### SET PROBLEM
Edit the lines starting with the line that contains "You are a GUI" and going on through the line that contains "Open the Weekly shopping project", replacing "Weekly shopping" with "Monthly shopping" and leaving all else unchanged. Return only those lines.

------------------------------------------------------------------------

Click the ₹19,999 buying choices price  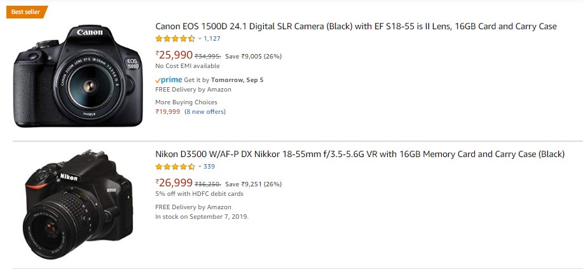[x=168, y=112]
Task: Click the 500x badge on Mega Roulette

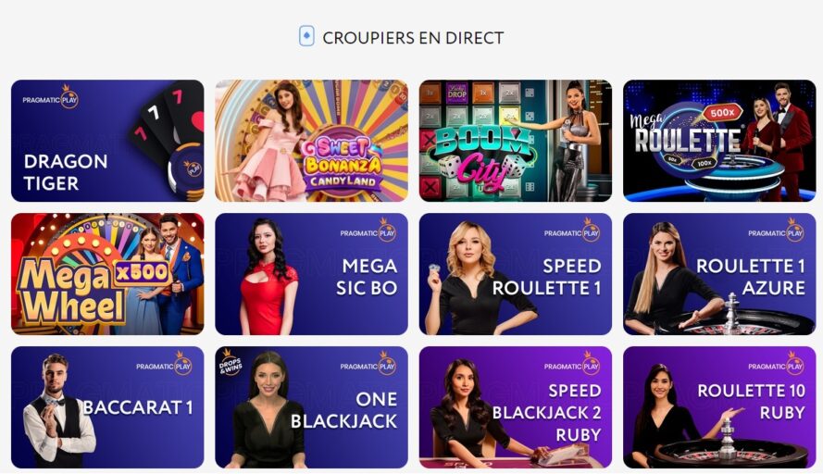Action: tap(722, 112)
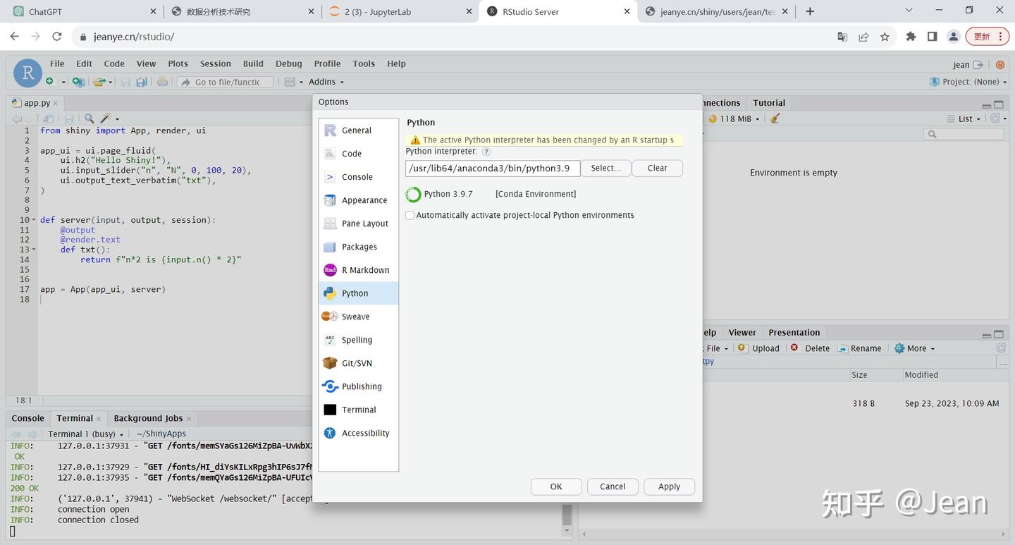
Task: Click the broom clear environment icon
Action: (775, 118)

------------------------------------------------------------------------

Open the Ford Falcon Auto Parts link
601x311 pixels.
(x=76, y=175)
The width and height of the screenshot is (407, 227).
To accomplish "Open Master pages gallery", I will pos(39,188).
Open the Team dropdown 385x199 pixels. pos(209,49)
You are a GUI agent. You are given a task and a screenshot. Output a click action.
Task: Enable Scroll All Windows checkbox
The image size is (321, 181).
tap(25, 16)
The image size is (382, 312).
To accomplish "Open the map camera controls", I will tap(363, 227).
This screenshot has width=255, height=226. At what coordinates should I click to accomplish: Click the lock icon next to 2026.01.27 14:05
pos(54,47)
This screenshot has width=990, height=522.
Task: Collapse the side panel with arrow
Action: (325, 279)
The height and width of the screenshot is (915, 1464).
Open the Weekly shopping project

------------------------------------------------------------------------

### FINAL RESULT
You are a GUI agent. You are given a task and a screenshot. Output a click action.
Task: Enable Scroll All Windows checkbox
The image size is (321, 181).
tap(25, 16)
The image size is (382, 312).
To accomplish "Open the map camera controls", I will tap(363, 227).
This screenshot has width=255, height=226. At what coordinates should I click to accomplish: Click the lock icon next to 2026.01.27 14:05
pos(54,47)
This screenshot has width=990, height=522.
Task: Collapse the side panel with arrow
Action: (325, 279)
The height and width of the screenshot is (915, 1464).
Open the Monthly shopping project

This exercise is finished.